- Work task
Two lines below mark the span: the one containing "Искусство (40, 623)" and the one containing "Правила подачи объявлений (71, 240)". Set down both, plus every line between, exactly as they stand, and nothing else.

- Pixel coordinate grounding data
======
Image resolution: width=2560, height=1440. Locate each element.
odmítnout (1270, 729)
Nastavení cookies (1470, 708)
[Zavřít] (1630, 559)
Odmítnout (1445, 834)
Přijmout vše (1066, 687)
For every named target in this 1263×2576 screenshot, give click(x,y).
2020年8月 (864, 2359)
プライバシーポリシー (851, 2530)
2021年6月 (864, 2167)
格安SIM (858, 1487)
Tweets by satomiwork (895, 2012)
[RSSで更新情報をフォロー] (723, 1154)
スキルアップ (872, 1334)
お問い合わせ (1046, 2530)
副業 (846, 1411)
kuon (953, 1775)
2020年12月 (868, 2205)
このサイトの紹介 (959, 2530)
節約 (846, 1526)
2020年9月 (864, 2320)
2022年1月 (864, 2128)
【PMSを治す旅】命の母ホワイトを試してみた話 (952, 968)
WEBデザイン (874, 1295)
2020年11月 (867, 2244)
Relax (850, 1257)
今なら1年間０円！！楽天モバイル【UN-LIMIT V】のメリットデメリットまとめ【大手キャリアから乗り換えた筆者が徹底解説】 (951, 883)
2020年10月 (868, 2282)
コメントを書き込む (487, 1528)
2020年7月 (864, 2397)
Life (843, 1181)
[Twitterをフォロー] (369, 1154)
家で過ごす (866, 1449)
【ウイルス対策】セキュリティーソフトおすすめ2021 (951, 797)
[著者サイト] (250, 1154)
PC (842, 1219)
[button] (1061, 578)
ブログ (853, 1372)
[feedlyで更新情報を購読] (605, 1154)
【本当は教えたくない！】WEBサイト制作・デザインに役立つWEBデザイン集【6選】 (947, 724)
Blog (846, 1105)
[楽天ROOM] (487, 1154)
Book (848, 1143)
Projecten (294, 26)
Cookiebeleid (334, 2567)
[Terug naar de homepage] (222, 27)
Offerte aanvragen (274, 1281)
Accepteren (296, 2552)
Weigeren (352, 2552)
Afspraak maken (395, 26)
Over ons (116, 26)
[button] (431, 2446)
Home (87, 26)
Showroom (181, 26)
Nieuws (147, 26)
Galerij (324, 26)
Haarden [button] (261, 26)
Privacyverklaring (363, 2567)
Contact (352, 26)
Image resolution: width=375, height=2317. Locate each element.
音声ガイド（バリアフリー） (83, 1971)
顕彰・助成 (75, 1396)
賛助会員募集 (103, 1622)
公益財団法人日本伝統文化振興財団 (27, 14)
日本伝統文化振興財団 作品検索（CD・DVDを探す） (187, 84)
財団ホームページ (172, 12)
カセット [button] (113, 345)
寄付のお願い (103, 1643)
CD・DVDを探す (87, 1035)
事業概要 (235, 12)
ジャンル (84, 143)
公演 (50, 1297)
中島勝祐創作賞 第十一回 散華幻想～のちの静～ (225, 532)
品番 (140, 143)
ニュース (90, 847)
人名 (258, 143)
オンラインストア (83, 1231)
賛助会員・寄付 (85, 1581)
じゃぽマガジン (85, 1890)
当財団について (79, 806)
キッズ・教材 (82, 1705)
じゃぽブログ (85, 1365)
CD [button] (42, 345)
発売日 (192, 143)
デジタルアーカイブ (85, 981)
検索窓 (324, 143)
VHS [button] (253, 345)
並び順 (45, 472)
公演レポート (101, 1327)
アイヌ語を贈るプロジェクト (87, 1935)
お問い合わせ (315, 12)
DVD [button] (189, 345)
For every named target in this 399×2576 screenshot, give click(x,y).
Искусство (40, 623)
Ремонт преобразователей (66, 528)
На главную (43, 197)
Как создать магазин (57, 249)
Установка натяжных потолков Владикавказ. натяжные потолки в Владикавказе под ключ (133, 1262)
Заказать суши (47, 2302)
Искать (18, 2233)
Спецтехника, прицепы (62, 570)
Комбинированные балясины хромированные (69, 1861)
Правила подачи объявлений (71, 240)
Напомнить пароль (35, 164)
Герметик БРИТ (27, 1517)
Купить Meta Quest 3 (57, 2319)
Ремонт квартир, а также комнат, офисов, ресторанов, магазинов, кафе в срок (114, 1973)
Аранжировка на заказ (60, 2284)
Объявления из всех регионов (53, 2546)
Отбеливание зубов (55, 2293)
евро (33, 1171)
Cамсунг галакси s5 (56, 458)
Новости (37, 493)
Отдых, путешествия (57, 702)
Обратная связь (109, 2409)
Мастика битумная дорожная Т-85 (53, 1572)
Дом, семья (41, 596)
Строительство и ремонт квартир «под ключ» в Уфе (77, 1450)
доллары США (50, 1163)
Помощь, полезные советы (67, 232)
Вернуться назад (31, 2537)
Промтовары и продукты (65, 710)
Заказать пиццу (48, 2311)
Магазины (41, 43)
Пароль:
======
- Result
Искусство (40, 623)
Ремонт преобразователей (66, 528)
На главную (43, 197)
Как создать магазин (57, 249)
Установка натяжных потолков Владикавказ. натяжные потолки в Владикавказе под ключ (133, 1262)
Заказать суши (47, 2302)
Искать (18, 2233)
Спецтехника, прицепы (62, 570)
Комбинированные балясины хромированные (69, 1861)
Правила подачи объявлений (71, 240)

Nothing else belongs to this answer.